Before Scully could finish her sentence, the door to the autopsy suite swung open and FBI Assistant Director Skinner, the agents' boss, walked in. "You two are off the case."

"On whose say-so?" Mulder asked.

"The Justice Department has deemed this to be not a wrongful death after all but justifiable homicide. And they want the details kept quiet," Skinner said, as he cast a disturbed glance at the mutilated corpse.

"Just as I thought ... a far reaching global conspiracy concocted by the secret powers within our government and their alien masters." In emphasis, Mulder thumped his fist against the computer terminal that the deceased Mr. Wiggins now used as a head.

"Oh, come on Mulder ..." Scully began, but Skinner cut her off.

"He's right, Scully."

"I am?" Mulder looked more surprised than his partner.

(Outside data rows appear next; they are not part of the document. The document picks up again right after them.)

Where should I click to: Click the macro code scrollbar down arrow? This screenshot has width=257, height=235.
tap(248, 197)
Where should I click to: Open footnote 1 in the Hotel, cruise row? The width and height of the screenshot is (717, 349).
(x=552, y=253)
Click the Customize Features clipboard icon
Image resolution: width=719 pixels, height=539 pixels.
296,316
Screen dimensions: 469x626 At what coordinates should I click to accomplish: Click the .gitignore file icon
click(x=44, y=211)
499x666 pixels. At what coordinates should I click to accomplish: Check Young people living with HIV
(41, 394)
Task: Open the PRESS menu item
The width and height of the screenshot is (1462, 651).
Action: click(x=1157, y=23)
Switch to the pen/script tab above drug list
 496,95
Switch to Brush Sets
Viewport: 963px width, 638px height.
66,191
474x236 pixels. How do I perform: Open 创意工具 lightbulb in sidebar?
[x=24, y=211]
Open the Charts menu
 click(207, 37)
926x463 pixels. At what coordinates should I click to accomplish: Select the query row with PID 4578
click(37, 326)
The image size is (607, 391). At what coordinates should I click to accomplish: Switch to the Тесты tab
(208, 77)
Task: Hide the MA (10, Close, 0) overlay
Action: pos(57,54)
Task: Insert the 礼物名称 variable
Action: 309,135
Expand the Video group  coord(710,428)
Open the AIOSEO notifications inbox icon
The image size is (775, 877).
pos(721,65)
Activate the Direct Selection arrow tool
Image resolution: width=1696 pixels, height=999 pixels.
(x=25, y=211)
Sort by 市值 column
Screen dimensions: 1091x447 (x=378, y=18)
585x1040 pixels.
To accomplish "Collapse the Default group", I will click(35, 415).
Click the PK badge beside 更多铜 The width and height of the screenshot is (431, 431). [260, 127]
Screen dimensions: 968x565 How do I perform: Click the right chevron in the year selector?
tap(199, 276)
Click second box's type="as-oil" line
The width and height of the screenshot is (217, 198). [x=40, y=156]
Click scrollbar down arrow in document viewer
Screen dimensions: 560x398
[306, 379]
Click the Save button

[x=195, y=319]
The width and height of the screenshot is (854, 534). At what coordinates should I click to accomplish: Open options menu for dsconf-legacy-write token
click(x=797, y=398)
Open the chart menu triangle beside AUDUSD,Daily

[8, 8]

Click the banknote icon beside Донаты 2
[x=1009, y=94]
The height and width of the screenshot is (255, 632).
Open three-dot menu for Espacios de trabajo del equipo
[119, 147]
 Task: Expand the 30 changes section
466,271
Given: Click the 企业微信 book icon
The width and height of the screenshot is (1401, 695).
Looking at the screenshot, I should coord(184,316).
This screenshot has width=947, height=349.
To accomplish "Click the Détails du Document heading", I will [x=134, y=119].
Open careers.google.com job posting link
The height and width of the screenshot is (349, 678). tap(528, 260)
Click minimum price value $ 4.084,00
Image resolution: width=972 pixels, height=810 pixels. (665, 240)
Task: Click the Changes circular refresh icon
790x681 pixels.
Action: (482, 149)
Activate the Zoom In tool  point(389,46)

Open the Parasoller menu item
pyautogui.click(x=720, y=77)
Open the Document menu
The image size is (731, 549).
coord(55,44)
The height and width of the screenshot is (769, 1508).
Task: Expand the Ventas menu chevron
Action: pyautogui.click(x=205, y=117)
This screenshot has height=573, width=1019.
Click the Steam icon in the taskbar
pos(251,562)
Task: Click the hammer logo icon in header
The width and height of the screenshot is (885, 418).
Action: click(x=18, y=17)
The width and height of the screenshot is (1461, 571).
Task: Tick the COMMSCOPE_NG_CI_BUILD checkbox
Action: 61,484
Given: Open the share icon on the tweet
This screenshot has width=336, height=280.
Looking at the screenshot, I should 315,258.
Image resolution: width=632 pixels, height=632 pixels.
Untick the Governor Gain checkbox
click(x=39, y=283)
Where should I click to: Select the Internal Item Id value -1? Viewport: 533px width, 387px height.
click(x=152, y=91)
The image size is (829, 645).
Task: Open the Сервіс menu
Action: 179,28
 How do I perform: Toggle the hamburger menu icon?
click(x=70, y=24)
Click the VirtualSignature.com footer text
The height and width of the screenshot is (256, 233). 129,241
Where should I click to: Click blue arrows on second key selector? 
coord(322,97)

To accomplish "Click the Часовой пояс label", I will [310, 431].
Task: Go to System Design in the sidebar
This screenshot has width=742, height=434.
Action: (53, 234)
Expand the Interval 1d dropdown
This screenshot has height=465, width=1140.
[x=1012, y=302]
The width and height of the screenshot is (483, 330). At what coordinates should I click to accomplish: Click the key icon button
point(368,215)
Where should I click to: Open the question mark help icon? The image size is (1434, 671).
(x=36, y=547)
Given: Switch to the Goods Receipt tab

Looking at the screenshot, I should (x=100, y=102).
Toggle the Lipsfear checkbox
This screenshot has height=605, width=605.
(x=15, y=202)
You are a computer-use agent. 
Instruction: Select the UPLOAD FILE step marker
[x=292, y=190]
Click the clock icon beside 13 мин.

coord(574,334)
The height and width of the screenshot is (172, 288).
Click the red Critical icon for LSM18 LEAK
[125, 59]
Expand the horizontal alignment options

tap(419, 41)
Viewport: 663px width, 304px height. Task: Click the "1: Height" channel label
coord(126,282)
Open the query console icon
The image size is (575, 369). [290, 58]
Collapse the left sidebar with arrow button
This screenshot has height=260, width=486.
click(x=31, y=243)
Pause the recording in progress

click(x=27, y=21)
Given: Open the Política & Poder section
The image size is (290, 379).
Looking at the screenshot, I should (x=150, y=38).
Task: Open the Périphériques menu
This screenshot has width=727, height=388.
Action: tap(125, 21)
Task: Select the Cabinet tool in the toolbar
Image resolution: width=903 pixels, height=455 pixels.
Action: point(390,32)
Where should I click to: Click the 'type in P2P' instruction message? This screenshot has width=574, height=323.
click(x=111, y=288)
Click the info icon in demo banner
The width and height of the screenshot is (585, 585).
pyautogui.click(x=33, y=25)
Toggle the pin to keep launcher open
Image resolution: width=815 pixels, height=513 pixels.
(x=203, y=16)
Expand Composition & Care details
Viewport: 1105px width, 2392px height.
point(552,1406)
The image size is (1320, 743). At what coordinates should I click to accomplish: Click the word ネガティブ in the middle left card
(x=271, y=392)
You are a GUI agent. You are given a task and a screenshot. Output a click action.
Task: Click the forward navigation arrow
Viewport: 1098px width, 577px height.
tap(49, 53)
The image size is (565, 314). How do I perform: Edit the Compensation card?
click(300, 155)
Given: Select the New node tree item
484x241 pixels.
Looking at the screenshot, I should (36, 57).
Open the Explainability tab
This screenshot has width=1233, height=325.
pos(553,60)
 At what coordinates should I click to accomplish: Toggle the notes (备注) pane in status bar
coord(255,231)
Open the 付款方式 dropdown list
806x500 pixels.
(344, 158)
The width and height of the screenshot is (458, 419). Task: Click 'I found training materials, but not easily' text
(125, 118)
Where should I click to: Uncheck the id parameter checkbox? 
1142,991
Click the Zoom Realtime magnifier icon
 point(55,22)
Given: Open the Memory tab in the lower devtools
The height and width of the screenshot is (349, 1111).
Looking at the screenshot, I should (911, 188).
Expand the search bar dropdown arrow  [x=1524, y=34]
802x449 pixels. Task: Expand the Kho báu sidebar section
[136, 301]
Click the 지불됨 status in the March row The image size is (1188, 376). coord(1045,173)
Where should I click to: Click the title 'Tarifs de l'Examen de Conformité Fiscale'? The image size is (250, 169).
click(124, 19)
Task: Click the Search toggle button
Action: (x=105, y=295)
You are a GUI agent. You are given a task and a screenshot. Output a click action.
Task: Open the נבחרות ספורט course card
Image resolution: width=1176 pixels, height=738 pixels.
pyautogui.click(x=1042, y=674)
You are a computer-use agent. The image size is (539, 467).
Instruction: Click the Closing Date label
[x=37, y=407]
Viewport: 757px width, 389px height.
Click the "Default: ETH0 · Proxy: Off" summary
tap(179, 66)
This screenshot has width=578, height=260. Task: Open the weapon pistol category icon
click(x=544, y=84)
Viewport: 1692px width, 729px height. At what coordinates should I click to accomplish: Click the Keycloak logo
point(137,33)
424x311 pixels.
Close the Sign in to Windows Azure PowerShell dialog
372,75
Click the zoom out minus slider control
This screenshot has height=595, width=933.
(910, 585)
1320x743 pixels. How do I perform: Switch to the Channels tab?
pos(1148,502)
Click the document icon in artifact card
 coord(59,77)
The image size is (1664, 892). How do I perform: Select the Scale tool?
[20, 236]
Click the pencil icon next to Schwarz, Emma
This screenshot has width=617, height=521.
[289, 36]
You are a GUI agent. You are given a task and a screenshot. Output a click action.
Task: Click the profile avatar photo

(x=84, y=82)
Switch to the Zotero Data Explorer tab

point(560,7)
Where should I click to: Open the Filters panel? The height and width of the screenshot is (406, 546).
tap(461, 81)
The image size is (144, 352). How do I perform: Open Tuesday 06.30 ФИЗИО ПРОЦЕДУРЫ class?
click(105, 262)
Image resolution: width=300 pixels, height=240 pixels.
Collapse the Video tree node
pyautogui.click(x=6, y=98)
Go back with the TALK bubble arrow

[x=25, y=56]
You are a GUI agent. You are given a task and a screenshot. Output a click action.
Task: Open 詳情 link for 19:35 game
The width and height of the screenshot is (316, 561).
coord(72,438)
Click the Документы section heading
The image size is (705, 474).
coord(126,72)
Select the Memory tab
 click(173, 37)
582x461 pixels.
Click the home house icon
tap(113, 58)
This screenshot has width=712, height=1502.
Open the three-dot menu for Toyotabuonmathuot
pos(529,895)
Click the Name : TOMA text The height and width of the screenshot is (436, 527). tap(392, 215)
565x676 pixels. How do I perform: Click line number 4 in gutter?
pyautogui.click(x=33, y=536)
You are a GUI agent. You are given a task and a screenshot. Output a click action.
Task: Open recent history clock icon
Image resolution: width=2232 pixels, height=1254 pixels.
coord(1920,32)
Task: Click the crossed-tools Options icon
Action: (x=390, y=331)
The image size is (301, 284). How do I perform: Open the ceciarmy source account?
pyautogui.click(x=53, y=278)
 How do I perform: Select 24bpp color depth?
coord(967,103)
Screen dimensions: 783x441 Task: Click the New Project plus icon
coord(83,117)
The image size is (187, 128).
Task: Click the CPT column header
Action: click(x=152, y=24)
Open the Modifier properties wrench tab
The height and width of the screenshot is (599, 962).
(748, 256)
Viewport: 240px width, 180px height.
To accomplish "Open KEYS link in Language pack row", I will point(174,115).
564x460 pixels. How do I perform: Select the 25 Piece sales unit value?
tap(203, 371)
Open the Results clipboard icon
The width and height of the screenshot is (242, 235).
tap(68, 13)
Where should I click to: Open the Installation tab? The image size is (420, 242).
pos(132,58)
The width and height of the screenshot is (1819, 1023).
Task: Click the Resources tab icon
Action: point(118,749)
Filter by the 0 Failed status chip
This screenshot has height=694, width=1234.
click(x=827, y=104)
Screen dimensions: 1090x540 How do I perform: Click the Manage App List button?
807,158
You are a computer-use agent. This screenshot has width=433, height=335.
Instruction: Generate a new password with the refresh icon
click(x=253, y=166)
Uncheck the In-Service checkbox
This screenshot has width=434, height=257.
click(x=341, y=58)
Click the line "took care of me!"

His expression grim, Skinner looked around the room, as if to be sure they were alone. "Yes ... Mr. Wiggins was involved in something more diabolical, more truly evil, than anything you've yet encountered in the X-Files. I think it's possible that someone in the government had him silenced before he could reveal anything. Wiggins was a computer programmer. In collusion with unnamed forces so powerful and dangerous as to be beyond accountability, for dark purposes I can't even begin to imagine, he created the prototype of ... the pop-up ad."

"My God!" Scully gasped.

Mulder was, for once, speechless. Then, taking a deep steadying breath, he put the unsolvable case behind him. "So, you guys hungry?'

Skinner shrugged, "I could eat."

Scully snapped off the latex and, discussing restaurants, the three left the room.